- Derek Taylor (DTonSC)
Establishing The Facts On 'Establishing The Run"
On one of the first days on my new radio show I posed this question to my co-host and colour man Luc Mullinder:
“If you saw a five-dollar bill and a ten-dollar bill on the ground and you could only pick up one, which one would you grab?”
Of course he said the ten-dollar bill.
I asked “don’t you want to ‘establish’ the five-dollar bill?”
It’s a nonsensical follow-up when talking about money, but in a football game teams grab the five-dollar bill a lot.
Granted when the metaphor is translated back to run versus pass it’s more like 5.4 and 8.3 yards this season, but you get the point. The more I watch the CFL game the less correct “establishing the run” sounds and the numbers bear that out.
If “establishing the run” is important, we would expect that winning teams are better at running the ball and on a per-game basis they are:
Designed Run Plays (2018 to present)
Winning teams: 118.7 yards per game
Losing teams: 83.0 yards per game
Considering only the whole game ignores how dramatically teams shift their offensive philosophy when leading in the 4th quarter. In a league that is just under 70% passing, winning teams are much closer to 50:50 when protecting the lead or running out the clock, if you will.

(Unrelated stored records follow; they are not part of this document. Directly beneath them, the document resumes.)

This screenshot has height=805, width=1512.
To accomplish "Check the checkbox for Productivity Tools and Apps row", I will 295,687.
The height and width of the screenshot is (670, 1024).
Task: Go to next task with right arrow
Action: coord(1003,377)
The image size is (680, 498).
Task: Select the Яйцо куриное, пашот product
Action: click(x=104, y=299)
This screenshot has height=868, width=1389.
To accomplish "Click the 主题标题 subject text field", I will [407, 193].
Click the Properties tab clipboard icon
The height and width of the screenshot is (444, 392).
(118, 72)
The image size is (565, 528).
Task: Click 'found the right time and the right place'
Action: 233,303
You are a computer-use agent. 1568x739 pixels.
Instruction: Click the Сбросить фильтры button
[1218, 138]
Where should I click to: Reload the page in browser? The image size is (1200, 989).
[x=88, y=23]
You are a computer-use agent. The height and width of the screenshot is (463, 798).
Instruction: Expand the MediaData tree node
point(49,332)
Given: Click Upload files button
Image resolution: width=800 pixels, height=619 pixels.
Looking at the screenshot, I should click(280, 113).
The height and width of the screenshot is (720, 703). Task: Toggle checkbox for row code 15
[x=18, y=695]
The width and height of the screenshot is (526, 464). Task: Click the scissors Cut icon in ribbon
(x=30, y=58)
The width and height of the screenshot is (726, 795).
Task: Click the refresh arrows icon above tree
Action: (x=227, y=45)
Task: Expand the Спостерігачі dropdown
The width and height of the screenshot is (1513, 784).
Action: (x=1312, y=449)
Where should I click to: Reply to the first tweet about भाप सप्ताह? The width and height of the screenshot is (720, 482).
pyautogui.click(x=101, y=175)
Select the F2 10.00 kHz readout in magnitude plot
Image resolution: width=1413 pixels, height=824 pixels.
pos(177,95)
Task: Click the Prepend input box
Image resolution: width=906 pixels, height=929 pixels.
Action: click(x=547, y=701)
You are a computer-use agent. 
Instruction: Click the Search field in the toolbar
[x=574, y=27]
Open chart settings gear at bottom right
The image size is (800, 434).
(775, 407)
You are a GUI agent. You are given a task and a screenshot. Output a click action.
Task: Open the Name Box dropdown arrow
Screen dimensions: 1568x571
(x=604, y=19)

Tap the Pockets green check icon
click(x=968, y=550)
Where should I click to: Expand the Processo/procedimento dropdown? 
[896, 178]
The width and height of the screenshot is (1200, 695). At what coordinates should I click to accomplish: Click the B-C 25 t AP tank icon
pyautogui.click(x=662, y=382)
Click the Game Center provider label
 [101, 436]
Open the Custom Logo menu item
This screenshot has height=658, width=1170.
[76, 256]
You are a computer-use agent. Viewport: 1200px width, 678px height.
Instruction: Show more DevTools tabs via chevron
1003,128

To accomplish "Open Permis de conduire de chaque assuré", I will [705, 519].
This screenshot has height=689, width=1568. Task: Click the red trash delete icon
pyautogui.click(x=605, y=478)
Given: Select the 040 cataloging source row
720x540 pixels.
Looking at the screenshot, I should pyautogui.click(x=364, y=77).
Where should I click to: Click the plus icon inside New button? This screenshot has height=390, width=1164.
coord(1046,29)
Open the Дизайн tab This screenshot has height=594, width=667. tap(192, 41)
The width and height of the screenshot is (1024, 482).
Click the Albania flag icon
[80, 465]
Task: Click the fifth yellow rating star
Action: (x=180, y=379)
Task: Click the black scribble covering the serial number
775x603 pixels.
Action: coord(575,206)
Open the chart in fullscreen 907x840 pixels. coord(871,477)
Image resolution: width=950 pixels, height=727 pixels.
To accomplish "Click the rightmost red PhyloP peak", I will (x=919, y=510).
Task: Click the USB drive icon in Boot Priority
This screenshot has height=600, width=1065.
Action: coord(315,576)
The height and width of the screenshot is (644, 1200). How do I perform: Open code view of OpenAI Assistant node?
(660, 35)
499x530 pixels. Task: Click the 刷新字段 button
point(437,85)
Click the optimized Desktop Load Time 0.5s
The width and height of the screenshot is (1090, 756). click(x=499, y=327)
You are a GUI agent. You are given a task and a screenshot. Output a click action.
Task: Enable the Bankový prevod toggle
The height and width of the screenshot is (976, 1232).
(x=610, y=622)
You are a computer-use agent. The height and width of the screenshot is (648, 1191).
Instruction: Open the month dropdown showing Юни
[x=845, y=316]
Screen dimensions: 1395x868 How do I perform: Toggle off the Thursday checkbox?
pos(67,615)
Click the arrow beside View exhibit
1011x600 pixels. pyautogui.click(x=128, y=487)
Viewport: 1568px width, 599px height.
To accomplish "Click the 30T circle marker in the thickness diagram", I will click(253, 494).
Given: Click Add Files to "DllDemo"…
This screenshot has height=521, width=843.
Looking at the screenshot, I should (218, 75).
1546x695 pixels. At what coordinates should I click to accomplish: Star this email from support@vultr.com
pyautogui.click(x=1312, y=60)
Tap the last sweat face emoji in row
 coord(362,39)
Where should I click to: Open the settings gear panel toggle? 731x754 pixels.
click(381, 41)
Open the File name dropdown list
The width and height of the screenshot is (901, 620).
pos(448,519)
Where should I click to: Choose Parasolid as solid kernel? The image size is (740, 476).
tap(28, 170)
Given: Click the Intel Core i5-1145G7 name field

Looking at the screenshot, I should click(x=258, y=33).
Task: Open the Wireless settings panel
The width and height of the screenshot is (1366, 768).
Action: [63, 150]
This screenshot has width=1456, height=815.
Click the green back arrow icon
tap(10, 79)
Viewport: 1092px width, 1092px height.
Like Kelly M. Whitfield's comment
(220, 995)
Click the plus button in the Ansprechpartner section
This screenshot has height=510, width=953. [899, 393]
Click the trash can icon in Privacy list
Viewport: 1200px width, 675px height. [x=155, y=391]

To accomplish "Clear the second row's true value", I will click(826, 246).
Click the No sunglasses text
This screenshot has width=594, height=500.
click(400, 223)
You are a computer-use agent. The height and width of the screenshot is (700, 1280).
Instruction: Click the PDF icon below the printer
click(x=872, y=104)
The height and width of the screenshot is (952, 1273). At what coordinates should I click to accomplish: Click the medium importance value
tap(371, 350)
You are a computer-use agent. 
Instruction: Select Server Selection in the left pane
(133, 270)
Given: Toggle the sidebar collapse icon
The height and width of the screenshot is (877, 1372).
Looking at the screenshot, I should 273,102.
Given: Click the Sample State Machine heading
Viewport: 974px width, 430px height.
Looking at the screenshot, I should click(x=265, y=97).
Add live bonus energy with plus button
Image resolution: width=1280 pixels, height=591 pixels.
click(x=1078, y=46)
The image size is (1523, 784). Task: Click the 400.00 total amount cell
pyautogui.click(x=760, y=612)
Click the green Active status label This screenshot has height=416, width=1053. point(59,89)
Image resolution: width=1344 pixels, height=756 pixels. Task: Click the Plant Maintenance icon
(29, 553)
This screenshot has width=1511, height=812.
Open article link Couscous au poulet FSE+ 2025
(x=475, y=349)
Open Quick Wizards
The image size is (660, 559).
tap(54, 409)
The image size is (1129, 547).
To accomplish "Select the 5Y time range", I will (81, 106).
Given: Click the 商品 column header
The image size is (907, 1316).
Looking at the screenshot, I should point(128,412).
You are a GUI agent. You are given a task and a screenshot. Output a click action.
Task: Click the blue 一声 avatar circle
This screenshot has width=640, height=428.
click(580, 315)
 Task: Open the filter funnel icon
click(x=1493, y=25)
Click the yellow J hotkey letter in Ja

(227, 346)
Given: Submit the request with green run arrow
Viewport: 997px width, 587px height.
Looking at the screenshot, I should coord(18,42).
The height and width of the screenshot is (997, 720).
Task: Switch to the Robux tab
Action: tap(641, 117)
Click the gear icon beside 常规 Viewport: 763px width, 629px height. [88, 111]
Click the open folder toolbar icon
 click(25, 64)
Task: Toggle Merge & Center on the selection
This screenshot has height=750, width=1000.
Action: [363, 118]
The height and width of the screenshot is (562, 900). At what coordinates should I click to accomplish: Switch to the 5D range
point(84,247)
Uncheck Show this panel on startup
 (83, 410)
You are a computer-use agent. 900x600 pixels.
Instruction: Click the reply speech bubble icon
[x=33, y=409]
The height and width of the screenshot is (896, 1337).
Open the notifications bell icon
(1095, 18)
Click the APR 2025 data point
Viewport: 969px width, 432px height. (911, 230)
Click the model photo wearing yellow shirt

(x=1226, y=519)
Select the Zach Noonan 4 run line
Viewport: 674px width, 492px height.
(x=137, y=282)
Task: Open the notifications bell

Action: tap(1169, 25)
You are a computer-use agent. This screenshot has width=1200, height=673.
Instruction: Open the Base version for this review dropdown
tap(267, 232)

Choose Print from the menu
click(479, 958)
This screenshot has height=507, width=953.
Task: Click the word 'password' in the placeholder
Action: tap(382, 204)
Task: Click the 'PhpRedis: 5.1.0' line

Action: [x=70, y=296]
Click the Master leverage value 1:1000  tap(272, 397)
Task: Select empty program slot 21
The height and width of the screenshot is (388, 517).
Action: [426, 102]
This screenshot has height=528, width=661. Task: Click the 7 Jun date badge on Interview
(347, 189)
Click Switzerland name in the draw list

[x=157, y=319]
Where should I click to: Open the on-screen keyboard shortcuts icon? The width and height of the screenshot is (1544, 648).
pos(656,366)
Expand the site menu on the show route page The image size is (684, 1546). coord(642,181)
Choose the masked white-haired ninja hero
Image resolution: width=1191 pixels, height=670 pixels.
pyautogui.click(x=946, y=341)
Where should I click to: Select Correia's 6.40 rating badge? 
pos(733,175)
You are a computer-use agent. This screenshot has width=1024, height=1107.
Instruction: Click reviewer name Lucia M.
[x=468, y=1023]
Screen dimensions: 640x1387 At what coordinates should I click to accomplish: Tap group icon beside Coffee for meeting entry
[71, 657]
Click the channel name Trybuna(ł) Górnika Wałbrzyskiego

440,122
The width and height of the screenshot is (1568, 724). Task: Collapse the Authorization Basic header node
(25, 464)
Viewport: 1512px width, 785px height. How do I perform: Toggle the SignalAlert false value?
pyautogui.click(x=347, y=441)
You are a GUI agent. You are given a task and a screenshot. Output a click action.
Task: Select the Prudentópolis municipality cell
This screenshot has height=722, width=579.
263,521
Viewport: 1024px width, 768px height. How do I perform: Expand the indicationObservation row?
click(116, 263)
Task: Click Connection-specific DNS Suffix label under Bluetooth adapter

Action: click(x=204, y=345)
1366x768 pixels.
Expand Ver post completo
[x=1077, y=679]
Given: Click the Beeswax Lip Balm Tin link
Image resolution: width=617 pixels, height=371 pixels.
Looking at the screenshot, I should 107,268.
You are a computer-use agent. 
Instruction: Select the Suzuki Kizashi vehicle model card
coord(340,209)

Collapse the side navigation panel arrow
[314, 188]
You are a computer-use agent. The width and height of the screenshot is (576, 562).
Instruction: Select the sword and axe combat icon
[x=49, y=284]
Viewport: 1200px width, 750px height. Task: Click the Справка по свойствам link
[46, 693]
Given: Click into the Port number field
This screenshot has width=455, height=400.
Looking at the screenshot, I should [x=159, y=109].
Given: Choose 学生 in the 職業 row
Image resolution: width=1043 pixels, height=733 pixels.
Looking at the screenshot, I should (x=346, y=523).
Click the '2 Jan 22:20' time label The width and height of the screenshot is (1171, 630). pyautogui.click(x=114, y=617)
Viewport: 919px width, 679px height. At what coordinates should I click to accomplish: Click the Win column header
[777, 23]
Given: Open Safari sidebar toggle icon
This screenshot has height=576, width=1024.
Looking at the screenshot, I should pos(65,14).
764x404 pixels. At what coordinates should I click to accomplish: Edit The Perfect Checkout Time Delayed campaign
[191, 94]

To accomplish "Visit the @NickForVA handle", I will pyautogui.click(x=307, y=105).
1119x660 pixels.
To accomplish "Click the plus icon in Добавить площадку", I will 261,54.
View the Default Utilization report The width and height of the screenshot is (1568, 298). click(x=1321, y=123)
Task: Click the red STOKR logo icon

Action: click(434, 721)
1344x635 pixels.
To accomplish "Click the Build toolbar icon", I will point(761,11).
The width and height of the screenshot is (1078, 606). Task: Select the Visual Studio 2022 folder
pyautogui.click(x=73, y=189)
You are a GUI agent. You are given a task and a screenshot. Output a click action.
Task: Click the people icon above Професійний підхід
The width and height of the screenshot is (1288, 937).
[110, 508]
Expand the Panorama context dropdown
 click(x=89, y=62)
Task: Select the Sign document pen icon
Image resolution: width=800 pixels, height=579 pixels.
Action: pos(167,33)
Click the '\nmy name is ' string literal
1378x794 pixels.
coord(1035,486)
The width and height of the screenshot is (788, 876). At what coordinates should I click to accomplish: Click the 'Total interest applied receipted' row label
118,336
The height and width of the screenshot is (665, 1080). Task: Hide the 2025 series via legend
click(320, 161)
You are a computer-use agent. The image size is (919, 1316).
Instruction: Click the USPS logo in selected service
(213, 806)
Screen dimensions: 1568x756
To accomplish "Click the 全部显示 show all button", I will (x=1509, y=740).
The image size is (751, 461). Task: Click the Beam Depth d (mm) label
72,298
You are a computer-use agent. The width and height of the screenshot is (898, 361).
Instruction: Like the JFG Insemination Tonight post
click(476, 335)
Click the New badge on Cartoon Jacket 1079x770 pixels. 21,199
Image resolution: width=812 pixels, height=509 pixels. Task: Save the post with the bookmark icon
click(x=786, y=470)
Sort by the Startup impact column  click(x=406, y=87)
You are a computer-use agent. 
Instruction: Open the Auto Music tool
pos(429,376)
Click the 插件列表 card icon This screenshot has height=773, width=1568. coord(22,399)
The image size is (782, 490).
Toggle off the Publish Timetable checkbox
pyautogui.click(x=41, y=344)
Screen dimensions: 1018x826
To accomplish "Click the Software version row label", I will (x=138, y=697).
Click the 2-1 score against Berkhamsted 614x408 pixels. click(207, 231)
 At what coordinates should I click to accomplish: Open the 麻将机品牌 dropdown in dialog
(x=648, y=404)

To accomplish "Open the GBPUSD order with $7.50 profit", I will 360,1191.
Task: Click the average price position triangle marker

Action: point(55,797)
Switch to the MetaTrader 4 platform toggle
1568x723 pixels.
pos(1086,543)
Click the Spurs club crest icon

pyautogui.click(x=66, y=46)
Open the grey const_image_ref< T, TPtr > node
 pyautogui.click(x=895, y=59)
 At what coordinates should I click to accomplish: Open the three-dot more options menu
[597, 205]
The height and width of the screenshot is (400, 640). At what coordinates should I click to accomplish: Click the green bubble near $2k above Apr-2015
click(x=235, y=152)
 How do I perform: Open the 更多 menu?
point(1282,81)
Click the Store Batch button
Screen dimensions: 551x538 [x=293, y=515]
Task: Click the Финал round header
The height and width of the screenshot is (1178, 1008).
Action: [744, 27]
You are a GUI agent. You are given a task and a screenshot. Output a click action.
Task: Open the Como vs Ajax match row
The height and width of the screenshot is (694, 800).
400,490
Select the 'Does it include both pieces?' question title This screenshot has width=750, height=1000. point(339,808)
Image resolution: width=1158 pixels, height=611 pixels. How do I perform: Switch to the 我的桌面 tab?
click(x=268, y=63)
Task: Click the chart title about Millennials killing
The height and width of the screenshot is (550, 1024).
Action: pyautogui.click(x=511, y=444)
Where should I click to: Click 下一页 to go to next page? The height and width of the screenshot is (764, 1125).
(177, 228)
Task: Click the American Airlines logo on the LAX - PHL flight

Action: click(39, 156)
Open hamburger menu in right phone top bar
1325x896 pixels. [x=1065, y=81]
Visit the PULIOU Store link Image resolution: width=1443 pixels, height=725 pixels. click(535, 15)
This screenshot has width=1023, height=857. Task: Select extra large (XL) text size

In the 4th quarter losing teams call pass plays 80% of the time, winning teams 54%. As you see pass-run rates are almost identical through the first three quarters.
As for “establishing” the run, if we are to take that to mean running early in the game, losing teams have been more effective at running the ball in the 1st quarter. They average 5.6 yards per designed run in the 1st, 0.2 yards better than winning teams.

For the entire game, winning teams are 0.3 yards better per rush. That goes back to how much more than run in the 4th when they are winning.
The truth would seem to be that establishing the pass is much more important.

Winning teams average 9.7 yards per pass attempt in the 1st quarter, versus 8.1 for losing teams. That gap is significantly higher than the difference in run plays.
Winning Teams 1st Quarter Superiority
Pass: +1.6 yards per play
Run: -0.2 yards per play
The current analytic trend in the NFL is along the lines of “running backs don’t matter.” I’m not able to go that far. While The depth of my research pales in comparison to what groups like PFF and Football Outsiders do it does seem that establishing the pass is significantly more important.
Derek Taylor is the radio play-by-play voice of the Saskatchewan Roughriders. He's also the creator of "The Details on the CFL"--his stats-based segment that originated on the CFL on TSN.